Food is Free Tacoma
Food Independence Gardens (FIGs)
Food Independence Gardens are streetside gardens, built and maintained by volunteer Garden Stewards with the help of Food is Free Washington Staff and Volunteers!
“Grow your own, can your own.”
That was the slogan of the last century to inspire communal food independence. Food independence was important with food rationing and shortages, and Victory Gardens, also called “war gardens” or “food gardens for defense”, were gardens planted both at private residences and on public land during World War I and World War II to reduce the pressure on the public food supply brought on by the war effort. The fragility of our food supply chain has been demonstrated and exacerbated by the COVID-19 pandemic. Coupled with natural disasters and transportation delays, recovery has been even more difficult. Most Americans only have a few days of food in their cupboards that they know how to prepare. At the beginning of the pandemic we saw empty store shelves and warehouses unable to fulfill orders to restock them. Disruptions like that affect people who are food insecure much more seriously than those who are not. We can help stabilize our food chain by planting vegetable gardens just like our great grandparents did.
We call them “Food Independence Gardens” (FIGs)
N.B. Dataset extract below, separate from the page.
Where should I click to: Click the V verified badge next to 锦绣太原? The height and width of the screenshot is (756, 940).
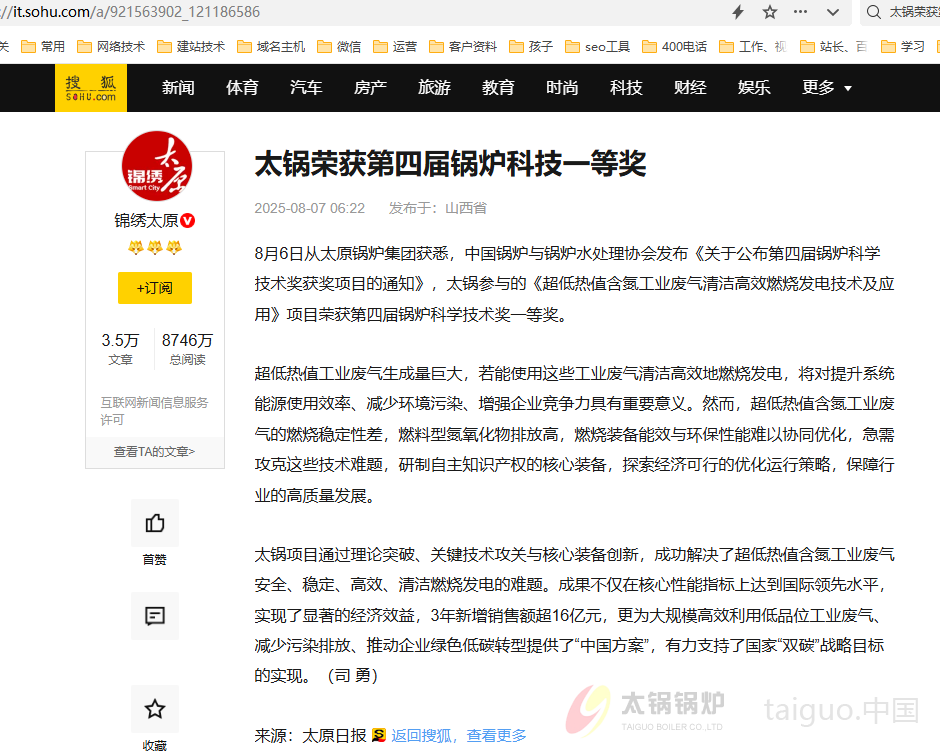(186, 221)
What is a Food Independence Garden? It’s one of the ways Food Is Free Washington helps our community build our own food security. A Food Independence Garden can be anything from a container on a balcony to a full-scale urban farm and everything in between. As of January 31, 2022, FIFW has built 52 raised bed FIG gardens in streetside public areas and parking strips all over town. One of the difficulties in growing food in an urban setting is finding a piece of land large enough to grow enough food to feed a large number of people. Our solution to this problem is what we call “atomized farming”. We are using a lot of the standard farm practices like mono-cropping and crop rotation and incorporating them into our raised bed gardens all over the city. Instead of having one farm in one location, we have 52 gardens all over the city of Tacoma. The property owner or tenants (garden stewards) help to maintain the gardens, and our staff collects and distributes the harvest.
The Harvest from FIGs is Shared
We share 20% of the crop with our garden stewards and share the remaining 80% at our FIG share events in the spring and summer months. We host our FIG share events at local parks with a focus in areas that are known food deserts. This year we are adding 4 more parks in addition to the parks that we shared at last year. These additional parks will be on a new day and time so that people can find a time that works for their schedules.